### Comedy Show Lab

Imagine that you are the producer for a comedy show at your school.  We need you to use knowledge of linear regression to make predictions as to the success of the show.

### Working through a linear regression 

The comedy show is trying to figure out how much money to spend on advertising in the student newspaper.  The newspaper tells the show that 
 * For every two dollars spent on advertising, three students attend the show.  
 * If no money is spent on advertising, no one will attend the show.  

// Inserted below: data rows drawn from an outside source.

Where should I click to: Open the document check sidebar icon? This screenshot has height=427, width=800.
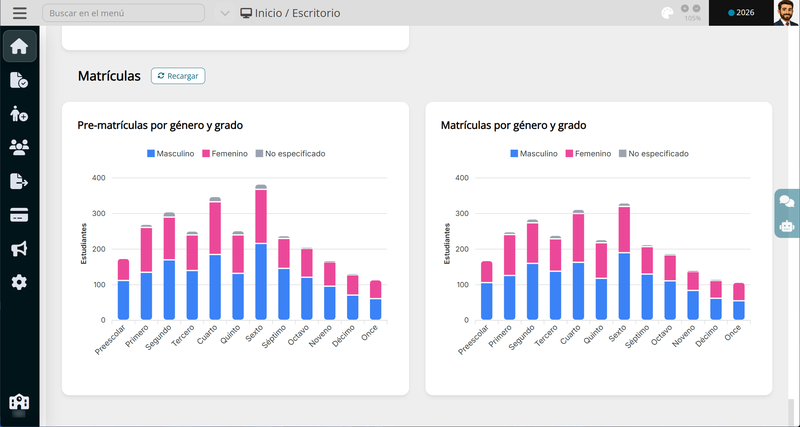point(19,80)
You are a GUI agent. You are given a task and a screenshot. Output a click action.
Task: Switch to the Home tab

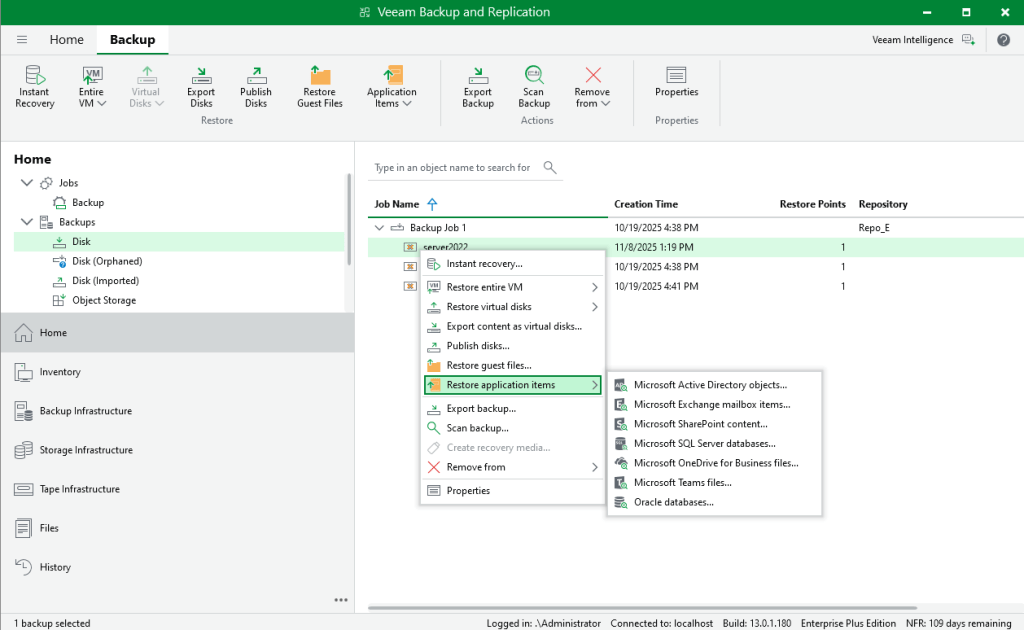click(x=67, y=40)
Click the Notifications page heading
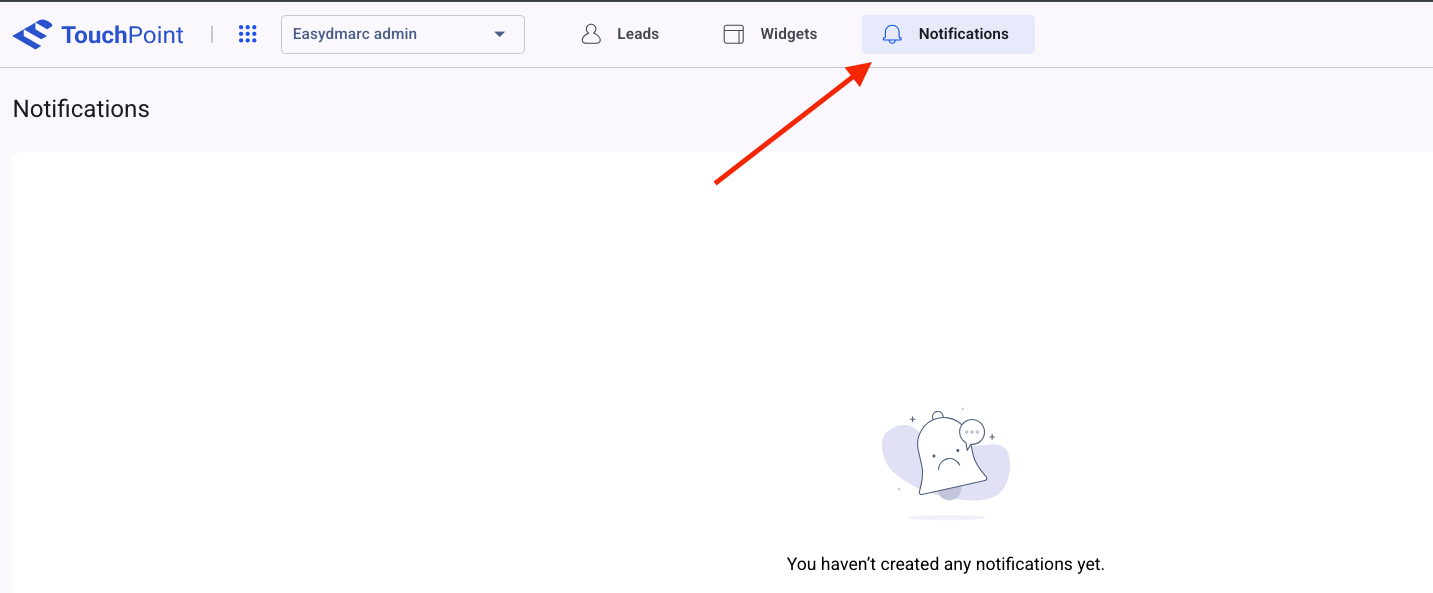The width and height of the screenshot is (1433, 593). (81, 109)
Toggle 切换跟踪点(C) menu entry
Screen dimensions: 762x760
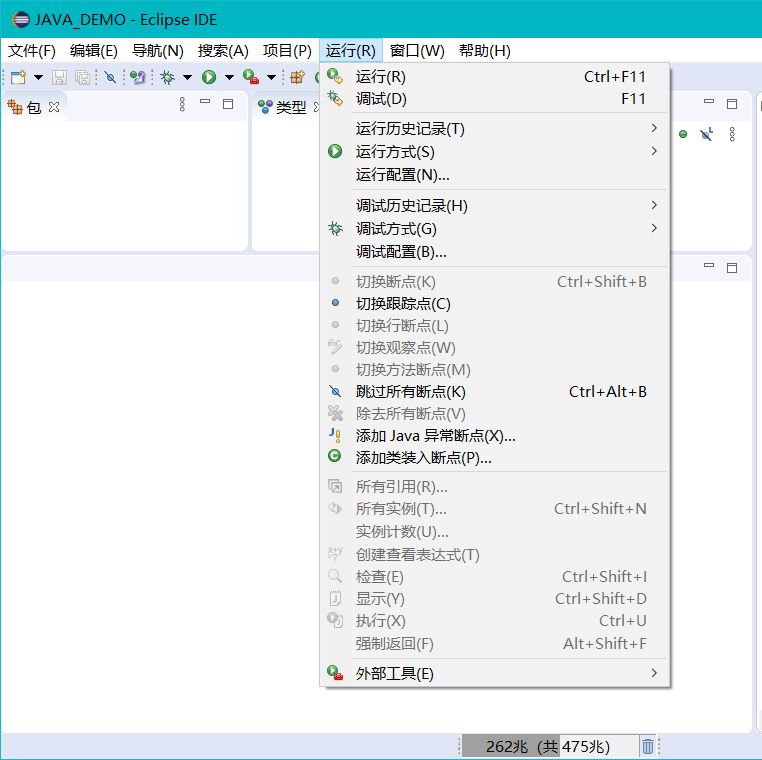403,304
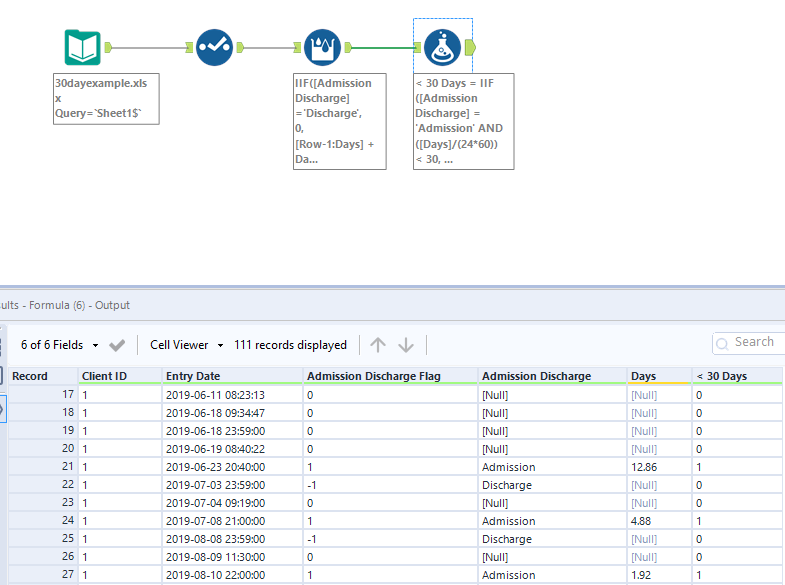Go to next record with down arrow

(x=406, y=345)
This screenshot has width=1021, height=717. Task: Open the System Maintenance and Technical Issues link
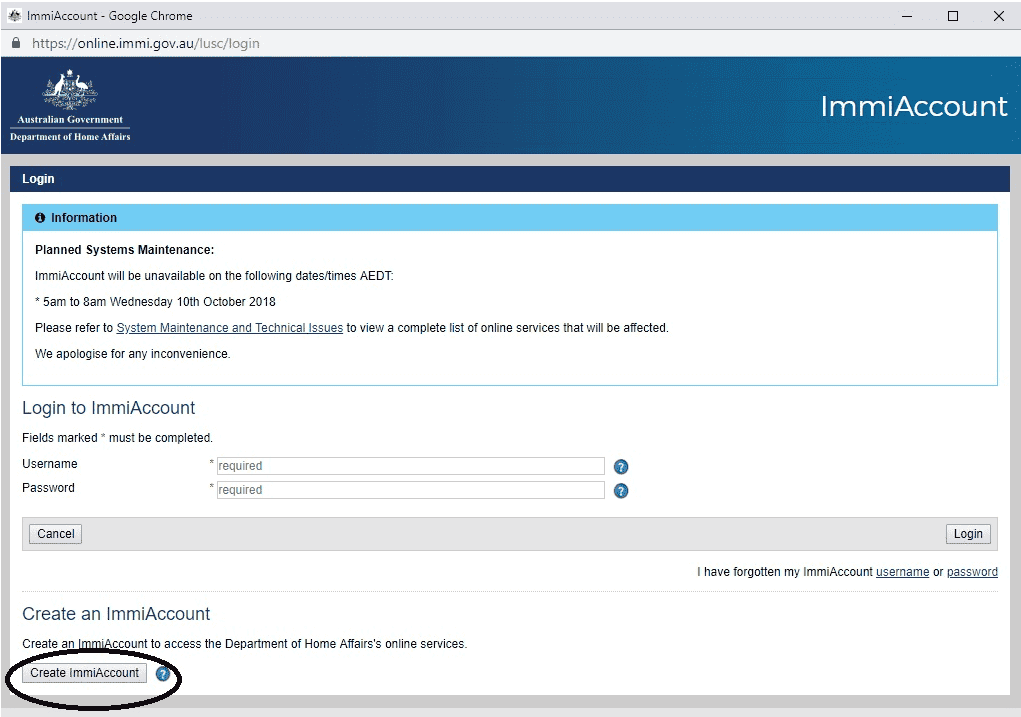tap(229, 327)
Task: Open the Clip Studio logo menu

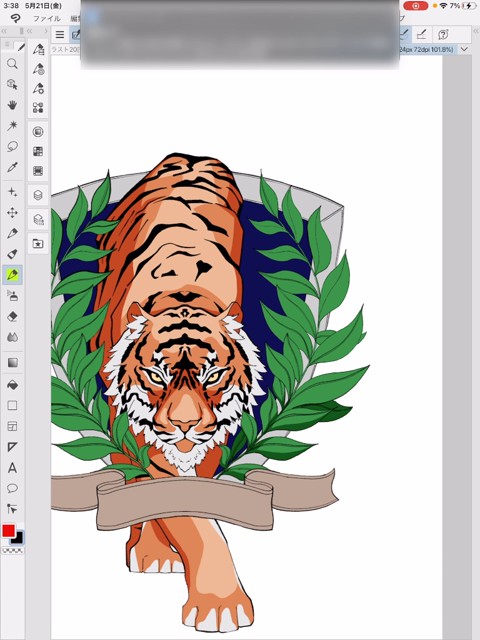Action: pos(15,18)
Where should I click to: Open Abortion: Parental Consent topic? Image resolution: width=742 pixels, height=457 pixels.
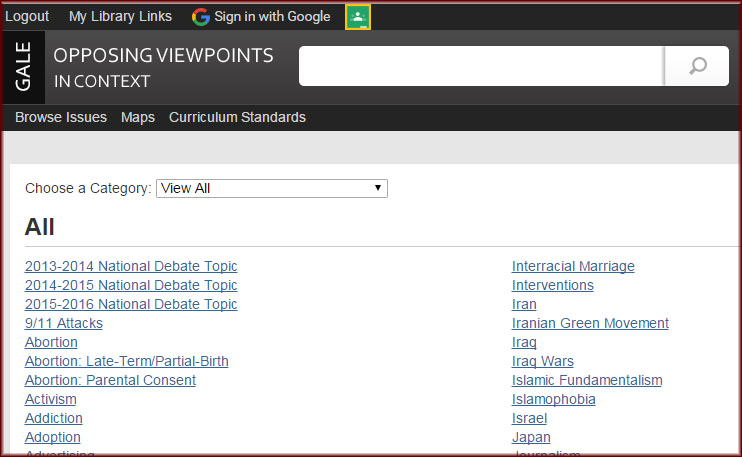coord(110,380)
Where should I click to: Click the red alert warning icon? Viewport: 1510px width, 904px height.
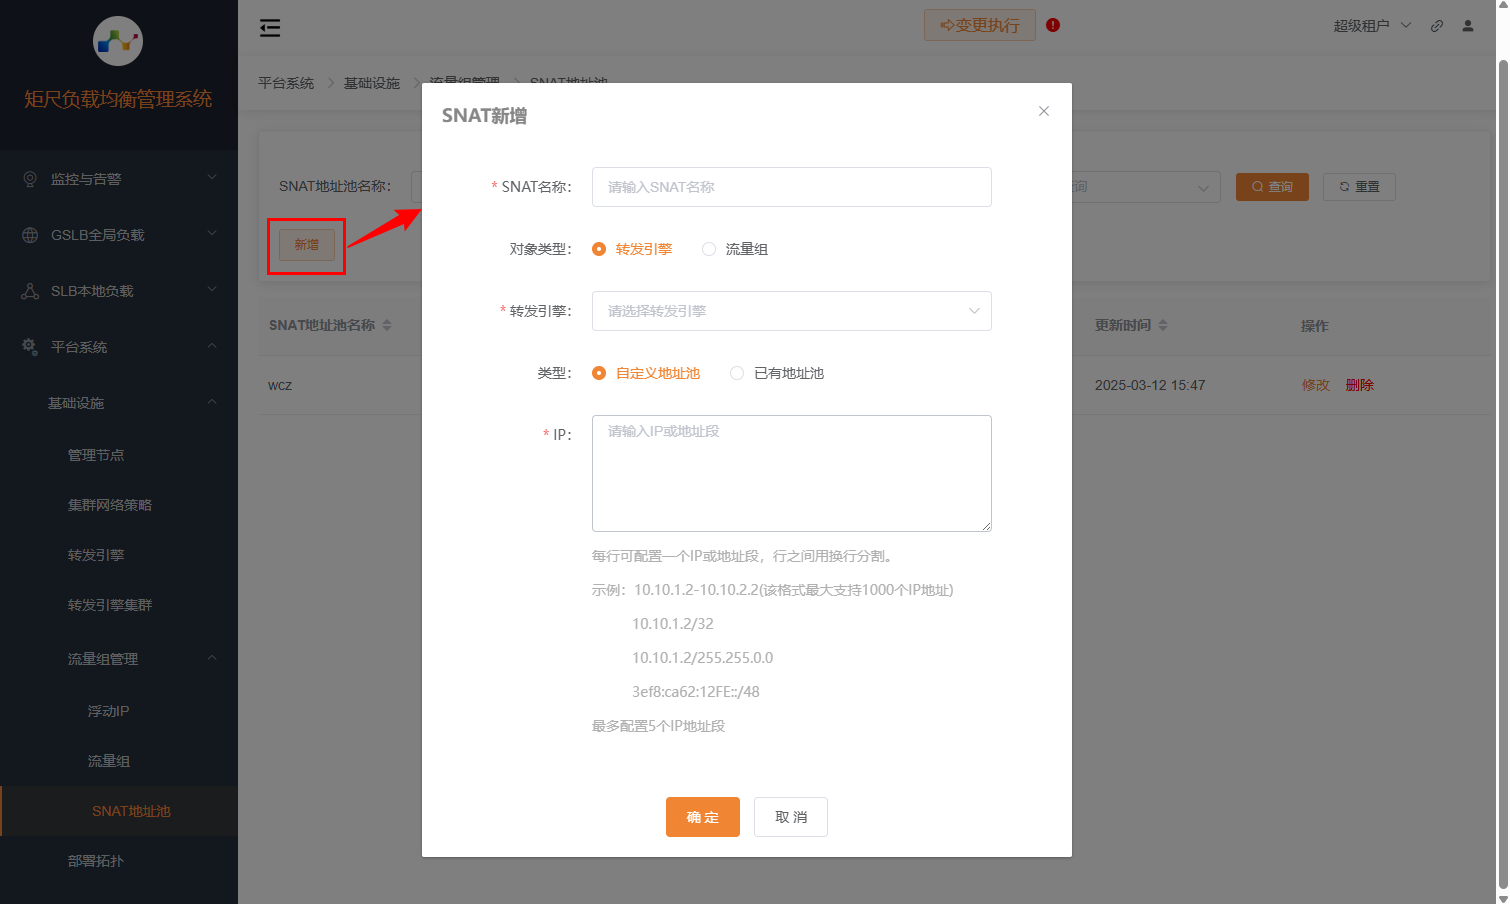[x=1053, y=25]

Write a linear regression function called `attendance` that shows the relationship between advertising and attendance expressed by the newspaper.  

In [17]:
def attendance(advertising):
    return (3/2)*advertising

In [18]:
attendance(100) # 150

150.0

In [19]:
attendance(50) # 75

75.0

Despite what the student newspaper says, the comedy show knows from experience that they'll still have a crowd even without an advertising budget.  Some of the comedians in the show have friends (believe it or not), and twenty of those friends will show up.  Write a function called `attendance_with_friends` that models the following: 

 * ** When the advertising budget is zero, 20 friends still attend**
 * **For every two dollars spent on advertising, three additional people attend the show. ** 

In [20]:
def attendance_with_friends(advertising):
    return (3/2)*advertising + 20

In [21]:
attendance_with_friends(100) # 170

170.0

In [22]:
attendance_with_friends(50) # 70

95.0

Let's help plot this line so you can get a sense of what your $m$ and $b$ values look like in graph form.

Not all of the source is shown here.